**Stored dataset items:**
==========
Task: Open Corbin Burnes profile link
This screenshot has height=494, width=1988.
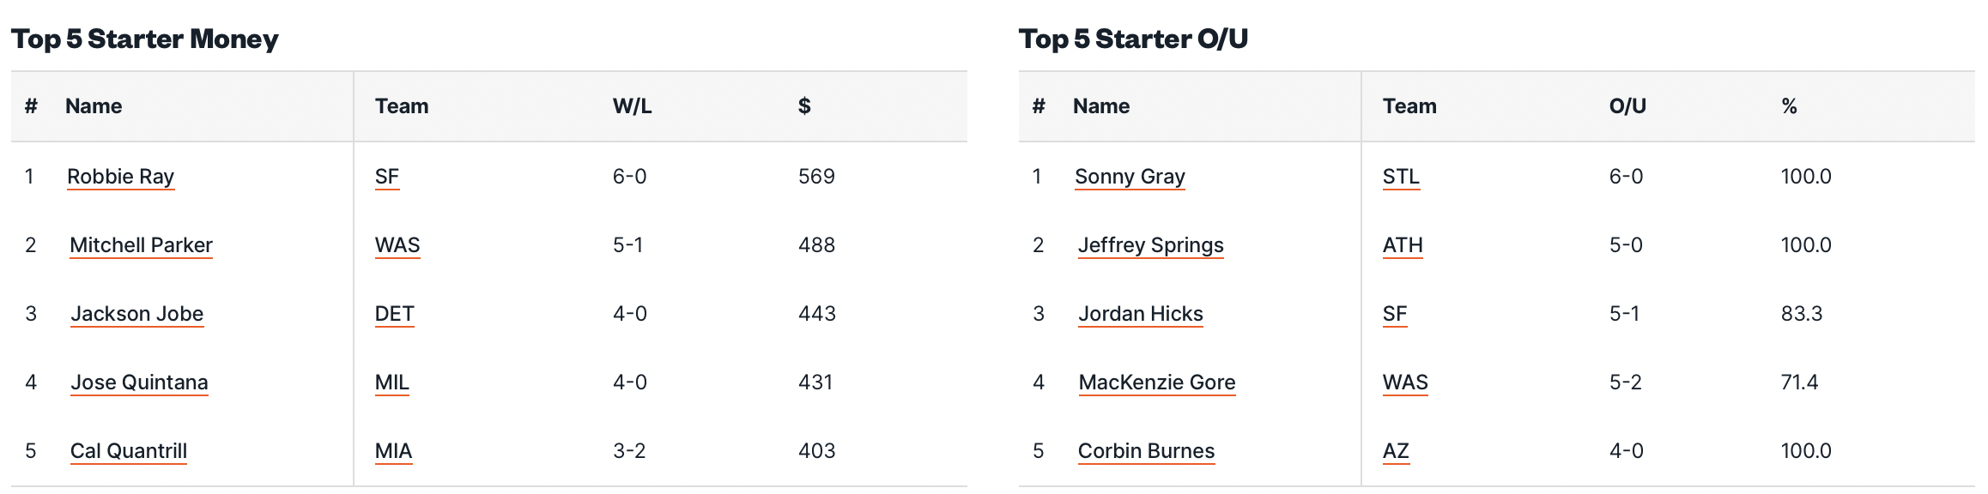Action: pyautogui.click(x=1146, y=451)
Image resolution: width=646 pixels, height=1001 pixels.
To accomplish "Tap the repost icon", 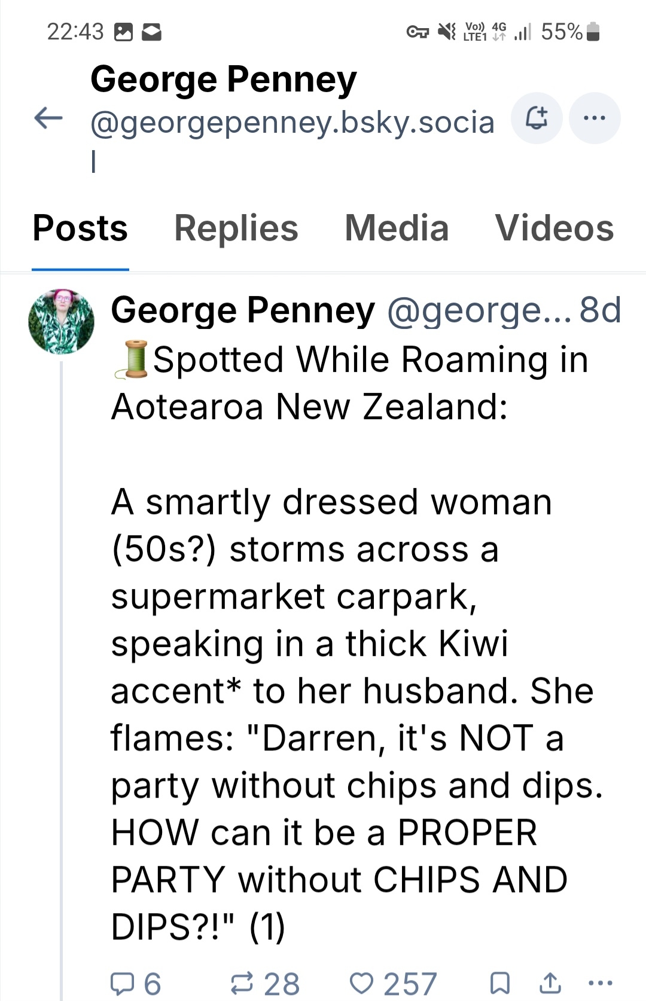I will [x=242, y=982].
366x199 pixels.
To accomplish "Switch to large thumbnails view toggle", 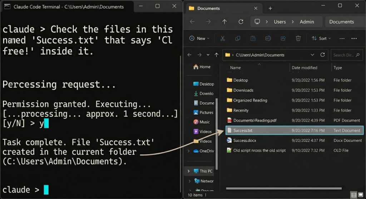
==========
**DIRECTIONS FOR THIS TASK:**
Copy out word for word the lines of the records starting at the one containing "366x199 pixels." and ending at the last line of the records, both included. Leave the pictures out of your answer.

**SOLUTION FOR THIS TASK:**
366x199 pixels.
To accomplish "Switch to large thumbnails view toggle", 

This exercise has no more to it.